Quando Camilo posicionou-se para cobrar a falta, o cronômetro já marcava 50 minutos do segundo tempo. O Estádio Beira-Rio calou-se. Aquela era a última oportunidade para ver, ou melhor, aos que estavam no estádio, viver, depois de muito tempo, o Internacional na liderança do Brasileirão. E não é que o cara cobrou, a bola bateu na trave e entrou. Lá, em uma das cadeiras da superior, o Nando Rocha não se conteve. Abraçou apertado a filha e as lágrimas escorreram.

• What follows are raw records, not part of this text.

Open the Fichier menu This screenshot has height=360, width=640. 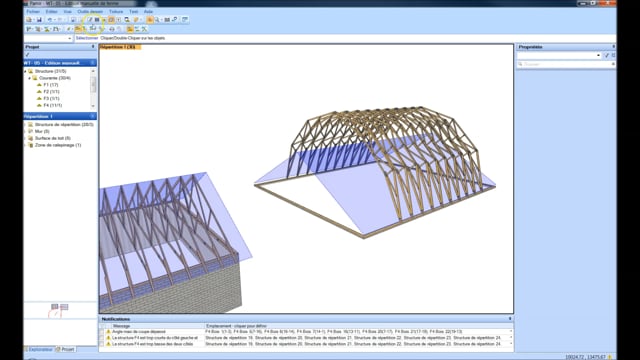33,11
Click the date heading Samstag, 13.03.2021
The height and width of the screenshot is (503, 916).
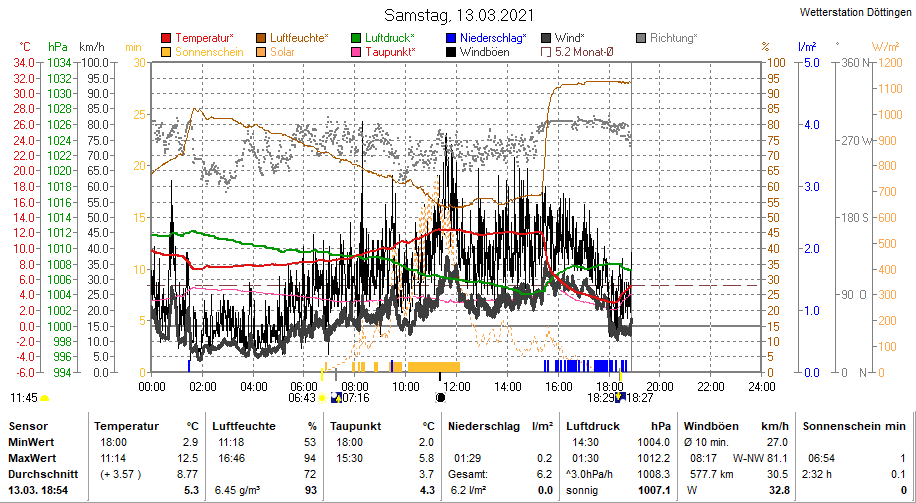[459, 15]
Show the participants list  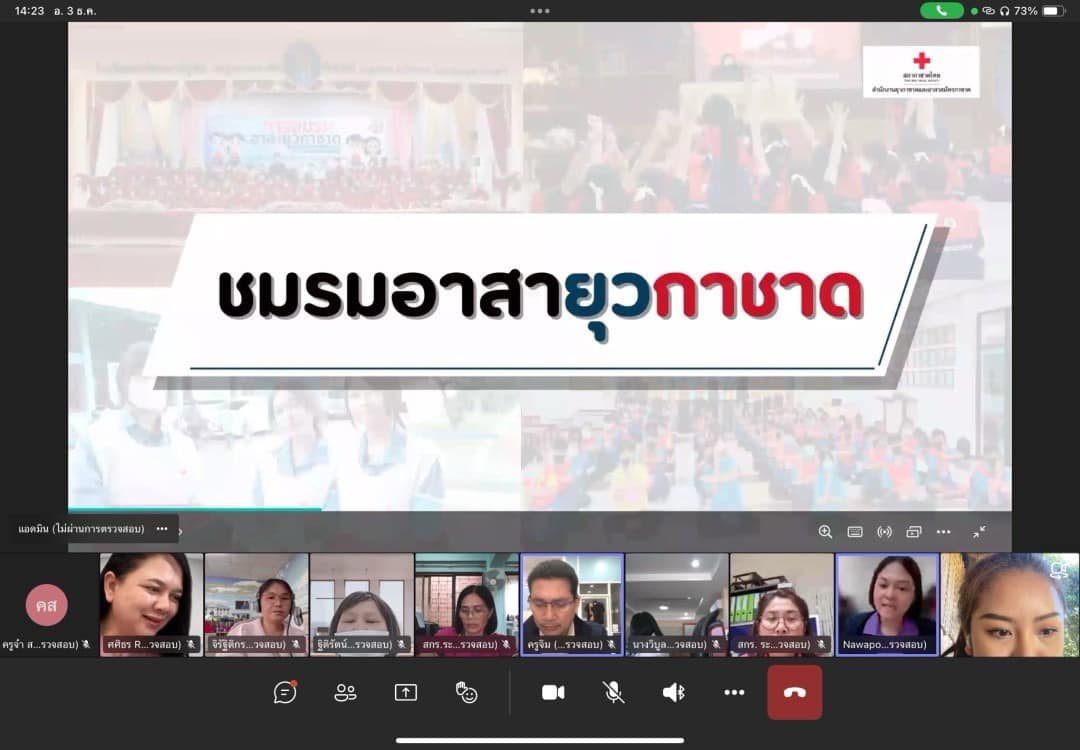coord(345,692)
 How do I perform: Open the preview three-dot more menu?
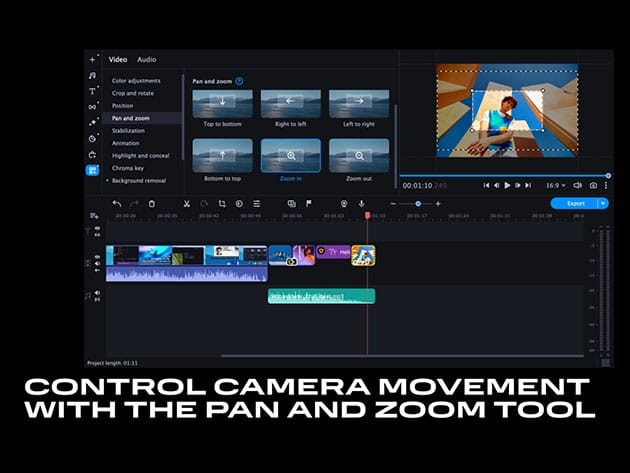[x=607, y=185]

Era muito mais do que a emoção de ver o seu colorado — e o da Lauren — nas cabeças. Era o sentimento de quem se despede, mesmo que seja para um “até logo”, de um dos seus amores. Quem é de Gravataí, ou só frequenta o twitter e o facebook, certamente sabe quem é o Nando Rocha, de 34 anos. É o guri que, aos 15 anos, empacotava compras em um mercado de Gravataí. É o filho do Sérgio Rocha, que desde muito cedo acompanhava o pai e botava na rua a Revista Bola em Jogo. Como o texto já diz, é o pai da Lauren e suas encantadoras histórias desde os primeiros dias de paternidade nas redes sociais. É o assessor parlamentar de um vereador, mas saudado por todos, na Câmara de Vereadores de Gravataí. E é o gravataiense colorado, mais recentemente, cronista do Gigante sobre Linhas.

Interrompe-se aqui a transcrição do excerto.